Primary LanguagePythonApache License 2.0Apache-2.0

SudachiPy

PyPi version Build Status

日本語

SudachiPy is a Python version of Sudachi, a Japanese morphological analyzer.

TL;DR

$ pip install sudachipy sudachidict_core

$ echo "高輪ゲートウェイ駅" | sudachipy
高輪ゲートウェイ駅	名詞,固有名詞,一般,*,*,*	高輪ゲートウェイ駅
EOS

$ echo "高輪ゲートウェイ駅" | sudachipy -m A
高輪	名詞,固有名詞,地名,一般,*,*	高輪
ゲートウェイ	名詞,普通名詞,一般,*,*,*	ゲートウェー
駅	名詞,普通名詞,一般,*,*,*	駅
EOS

$ echo "空缶空罐空きカン" | sudachipy -a
空缶	名詞,普通名詞,一般,*,*,*	空き缶	空缶	アキカン	0
空罐	名詞,普通名詞,一般,*,*,*	空き缶	空罐	アキカン	0
空きカン	名詞,普通名詞,一般,*,*,*	空き缶	空きカン	アキカン	0
EOS

Setup

You need SudachiPy and a dictionary.

Step 1. Install SudachiPy

$ pip install sudachipy

Step 2. Get a Dictionary

You can get dictionary as a Python package. It make take a while to download the dictionary file (around 70MB for the core edition).

$ pip install sudachidict_core

Alternatively, you can choose other dictionary editions.

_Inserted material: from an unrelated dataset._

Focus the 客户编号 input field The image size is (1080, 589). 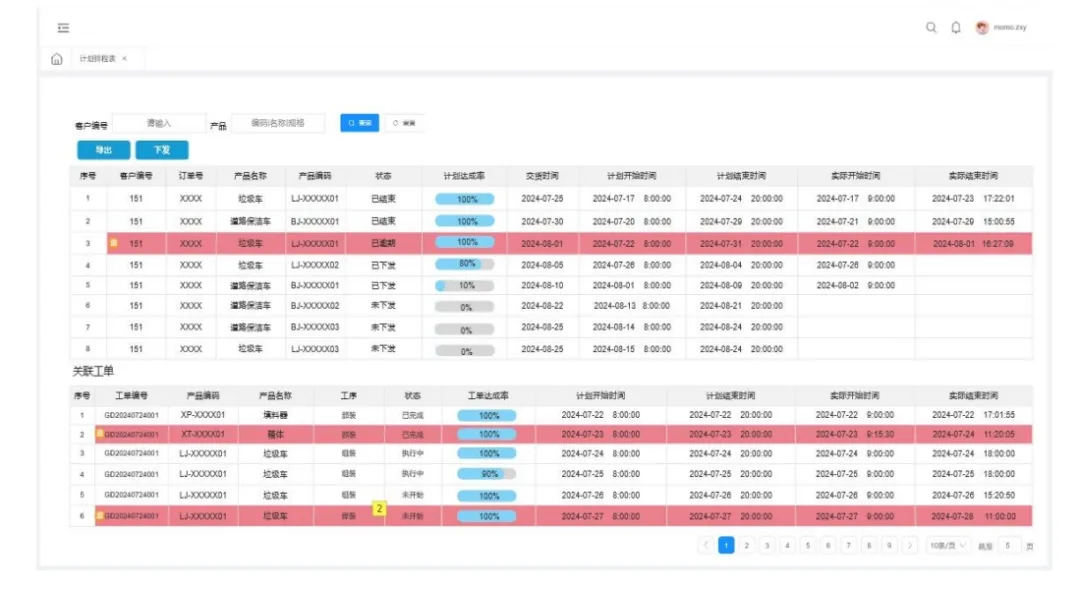tap(159, 123)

See this section for the detail.

Usage: As a command

There is a CLI command sudachipy.

$ echo "外国人参政権" | sudachipy
外国人参政権	名詞,普通名詞,一般,*,*,*	外国人参政権
EOS
$ echo "外国人参政権" | sudachipy -m A
外国	名詞,普通名詞,一般,*,*,*	外国
人	接尾辞,名詞的,一般,*,*,*	人
参政	名詞,普通名詞,一般,*,*,*	参政
権	接尾辞,名詞的,一般,*,*,*	権
EOS
$ sudachipy tokenize -h
usage: sudachipy tokenize [-h] [-r file] [-m {A,B,C}] [-o file] [-s string]
                          [-a] [-d] [-v]
                          [file [file ...]]

Tokenize Text

positional arguments:
  file           text written in utf-8

optional arguments:
  -h, --help     show this help message and exit
  -r file        the setting file in JSON format
  -m {A,B,C}     the mode of splitting
  -o file        the output file
  -s string      sudachidict type
  -a             print all of the fields
  -d             print the debug information
  -v, --version  print sudachipy version

Output

Columns are tab separated.

  • Surface
  • Part-of-Speech Tags (comma separated)
  • Normalized Form

When you add the -a option, it additionally outputs

  • Dictionary Form
  • Reading Form
  • Dictionary ID
    • 0 for the system dictionary
    • 1 and above for the user dictionaries
    • -1\t(OOV) if a word is Out-of-Vocabulary (not in the dictionary)
$ echo "外国人参政権" | sudachipy -a
外国人参政権	名詞,普通名詞,一般,*,*,*	外国人参政権	外国人参政権	ガイコクジンサンセイケン	0
EOS
echo "阿quei" | sudachipy -a
阿	名詞,普通名詞,一般,*,*,*	阿	阿		-1	(OOV)
quei	名詞,普通名詞,一般,*,*,*	quei	quei		-1	(OOV)
EOS

Usage: As a Python package

Here is an example;

from sudachipy import tokenizer
from sudachipy import dictionary

tokenizer_obj = dictionary.Dictionary().create()
# Multi-granular Tokenization

mode = tokenizer.Tokenizer.SplitMode.C
[m.surface() for m in tokenizer_obj.tokenize("国家公務員", mode)]
# => ['国家公務員']

mode = tokenizer.Tokenizer.SplitMode.B
[m.surface() for m in tokenizer_obj.tokenize("国家公務員", mode)]
# => ['国家', '公務員']

mode = tokenizer.Tokenizer.SplitMode.A
[m.surface() for m in tokenizer_obj.tokenize("国家公務員", mode)]
# => ['国家', '公務', '員']
# Morpheme information

m = tokenizer_obj.tokenize("食べ", mode)[0]

m.surface() # => '食べ'
m.dictionary_form() # => '食べる'
m.reading_form() # => 'タベ'
m.part_of_speech() # => ['動詞', '一般', '*', '*', '下一段-バ行', '連用形-一般']
# Normalization

tokenizer_obj.tokenize("附属", mode)[0].normalized_form()
# => '付属'
tokenizer_obj.tokenize("SUMMER", mode)[0].normalized_form()
# => 'サマー'
tokenizer_obj.tokenize("シュミレーション", mode)[0].normalized_form()
# => 'シミュレーション'

(With 20200330 core dictionary. The results may change when you use other versions)

Dictionary Edition

**WARNING: sudachipy link is no longer available in SudachiPy v0.5.2 and later. **

There are three editions of Sudachi Dictionary, namely, small, core, and full. See WorksApplications/SudachiDict for the detail.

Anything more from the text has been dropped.